Rewrite the entries below, changing each "GUI agent" to "interface agent" and leaving everything else untouched.

####################

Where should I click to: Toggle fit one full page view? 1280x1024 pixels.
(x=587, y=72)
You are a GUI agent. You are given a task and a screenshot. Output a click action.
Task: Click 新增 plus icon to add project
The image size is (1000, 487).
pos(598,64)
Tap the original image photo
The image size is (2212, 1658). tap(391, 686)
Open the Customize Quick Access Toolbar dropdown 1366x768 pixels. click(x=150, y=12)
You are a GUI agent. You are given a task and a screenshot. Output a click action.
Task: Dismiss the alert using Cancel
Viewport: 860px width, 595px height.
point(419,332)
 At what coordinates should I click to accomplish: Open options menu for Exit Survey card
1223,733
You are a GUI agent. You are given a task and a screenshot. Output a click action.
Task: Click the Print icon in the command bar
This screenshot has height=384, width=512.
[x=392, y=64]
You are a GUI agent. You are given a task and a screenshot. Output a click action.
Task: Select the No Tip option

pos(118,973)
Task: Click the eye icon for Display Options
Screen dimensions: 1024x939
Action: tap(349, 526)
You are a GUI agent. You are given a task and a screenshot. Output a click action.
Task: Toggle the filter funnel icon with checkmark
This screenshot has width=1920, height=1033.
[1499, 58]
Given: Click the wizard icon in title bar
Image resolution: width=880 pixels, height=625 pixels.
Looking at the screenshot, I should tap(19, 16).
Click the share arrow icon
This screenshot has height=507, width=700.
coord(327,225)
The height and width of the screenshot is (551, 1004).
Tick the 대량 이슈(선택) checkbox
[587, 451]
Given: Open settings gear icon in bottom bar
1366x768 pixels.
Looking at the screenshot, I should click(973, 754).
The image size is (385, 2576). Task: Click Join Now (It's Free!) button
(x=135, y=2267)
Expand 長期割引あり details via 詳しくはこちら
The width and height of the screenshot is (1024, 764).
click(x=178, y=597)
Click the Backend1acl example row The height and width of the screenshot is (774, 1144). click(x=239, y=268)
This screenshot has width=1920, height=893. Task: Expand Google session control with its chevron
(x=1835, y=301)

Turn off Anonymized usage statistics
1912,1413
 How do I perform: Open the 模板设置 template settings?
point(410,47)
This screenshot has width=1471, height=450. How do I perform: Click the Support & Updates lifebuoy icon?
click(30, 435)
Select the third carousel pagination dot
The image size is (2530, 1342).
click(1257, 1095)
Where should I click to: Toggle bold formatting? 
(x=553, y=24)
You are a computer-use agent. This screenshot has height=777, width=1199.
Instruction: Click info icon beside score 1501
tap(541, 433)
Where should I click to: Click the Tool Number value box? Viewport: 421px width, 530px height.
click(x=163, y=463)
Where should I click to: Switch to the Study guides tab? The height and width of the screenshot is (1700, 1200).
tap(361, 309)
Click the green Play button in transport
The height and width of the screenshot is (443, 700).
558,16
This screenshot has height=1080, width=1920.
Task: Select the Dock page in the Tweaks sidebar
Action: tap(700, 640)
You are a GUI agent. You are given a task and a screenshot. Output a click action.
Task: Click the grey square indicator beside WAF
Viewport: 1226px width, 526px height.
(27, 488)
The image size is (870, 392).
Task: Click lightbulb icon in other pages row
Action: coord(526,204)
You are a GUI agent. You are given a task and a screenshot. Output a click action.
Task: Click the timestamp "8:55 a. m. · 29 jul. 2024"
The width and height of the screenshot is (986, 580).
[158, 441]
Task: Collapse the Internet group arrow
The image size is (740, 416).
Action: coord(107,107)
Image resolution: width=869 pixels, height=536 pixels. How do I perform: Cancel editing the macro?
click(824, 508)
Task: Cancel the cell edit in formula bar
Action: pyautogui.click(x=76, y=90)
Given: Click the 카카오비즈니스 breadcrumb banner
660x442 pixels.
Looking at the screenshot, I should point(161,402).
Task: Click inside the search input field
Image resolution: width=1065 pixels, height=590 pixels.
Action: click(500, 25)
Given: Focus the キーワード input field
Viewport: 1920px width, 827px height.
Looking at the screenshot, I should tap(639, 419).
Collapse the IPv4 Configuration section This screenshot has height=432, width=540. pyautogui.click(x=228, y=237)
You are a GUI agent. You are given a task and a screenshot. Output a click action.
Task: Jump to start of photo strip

####################

▸ THE ANSWER:
Where should I click to: Toggle fit one full page view? 1280x1024 pixels.
(x=587, y=72)
You are a interface agent. You are given a task and a screenshot. Output a click action.
Task: Click 新增 plus icon to add project
The image size is (1000, 487).
pos(598,64)
Tap the original image photo
The image size is (2212, 1658). tap(391, 686)
Open the Customize Quick Access Toolbar dropdown 1366x768 pixels. click(x=150, y=12)
You are a interface agent. You are given a task and a screenshot. Output a click action.
Task: Dismiss the alert using Cancel
Viewport: 860px width, 595px height.
point(419,332)
 At what coordinates should I click to accomplish: Open options menu for Exit Survey card
1223,733
You are a interface agent. You are given a task and a screenshot. Output a click action.
Task: Click the Print icon in the command bar
This screenshot has height=384, width=512.
[x=392, y=64]
You are a interface agent. You are given a task and a screenshot. Output a click action.
Task: Select the No Tip option

pos(118,973)
Task: Click the eye icon for Display Options
Screen dimensions: 1024x939
Action: tap(349, 526)
You are a interface agent. You are given a task and a screenshot. Output a click action.
Task: Toggle the filter funnel icon with checkmark
This screenshot has width=1920, height=1033.
[1499, 58]
Given: Click the wizard icon in title bar
Image resolution: width=880 pixels, height=625 pixels.
Looking at the screenshot, I should tap(19, 16).
Click the share arrow icon
This screenshot has height=507, width=700.
coord(327,225)
The height and width of the screenshot is (551, 1004).
Tick the 대량 이슈(선택) checkbox
[587, 451]
Given: Open settings gear icon in bottom bar
1366x768 pixels.
Looking at the screenshot, I should click(973, 754).
The image size is (385, 2576). Task: Click Join Now (It's Free!) button
(x=135, y=2267)
Expand 長期割引あり details via 詳しくはこちら
The width and height of the screenshot is (1024, 764).
click(x=178, y=597)
Click the Backend1acl example row The height and width of the screenshot is (774, 1144). click(x=239, y=268)
This screenshot has width=1920, height=893. Task: Expand Google session control with its chevron
(x=1835, y=301)

Turn off Anonymized usage statistics
1912,1413
 How do I perform: Open the 模板设置 template settings?
point(410,47)
This screenshot has width=1471, height=450. How do I perform: Click the Support & Updates lifebuoy icon?
click(30, 435)
Select the third carousel pagination dot
The image size is (2530, 1342).
click(1257, 1095)
Where should I click to: Toggle bold formatting? 
(x=553, y=24)
You are a computer-use agent. This screenshot has height=777, width=1199.
Instruction: Click info icon beside score 1501
tap(541, 433)
Where should I click to: Click the Tool Number value box? Viewport: 421px width, 530px height.
click(x=163, y=463)
Where should I click to: Switch to the Study guides tab? The height and width of the screenshot is (1700, 1200).
tap(361, 309)
Click the green Play button in transport
The height and width of the screenshot is (443, 700).
558,16
This screenshot has height=1080, width=1920.
Task: Select the Dock page in the Tweaks sidebar
Action: tap(700, 640)
You are a interface agent. You are given a task and a screenshot. Output a click action.
Task: Click the grey square indicator beside WAF
Viewport: 1226px width, 526px height.
(27, 488)
The image size is (870, 392).
Task: Click lightbulb icon in other pages row
Action: coord(526,204)
You are a interface agent. You are given a task and a screenshot. Output a click action.
Task: Click the timestamp "8:55 a. m. · 29 jul. 2024"
The width and height of the screenshot is (986, 580).
[158, 441]
Task: Collapse the Internet group arrow
The image size is (740, 416).
Action: coord(107,107)
Image resolution: width=869 pixels, height=536 pixels. How do I perform: Cancel editing the macro?
click(824, 508)
Task: Cancel the cell edit in formula bar
Action: pyautogui.click(x=76, y=90)
Given: Click the 카카오비즈니스 breadcrumb banner
660x442 pixels.
Looking at the screenshot, I should point(161,402).
Task: Click inside the search input field
Image resolution: width=1065 pixels, height=590 pixels.
Action: click(500, 25)
Given: Focus the キーワード input field
Viewport: 1920px width, 827px height.
Looking at the screenshot, I should tap(639, 419).
Collapse the IPv4 Configuration section This screenshot has height=432, width=540. pyautogui.click(x=228, y=237)
You are a interface agent. You are given a task and a screenshot. Output a click action.
Task: Jump to start of photo strip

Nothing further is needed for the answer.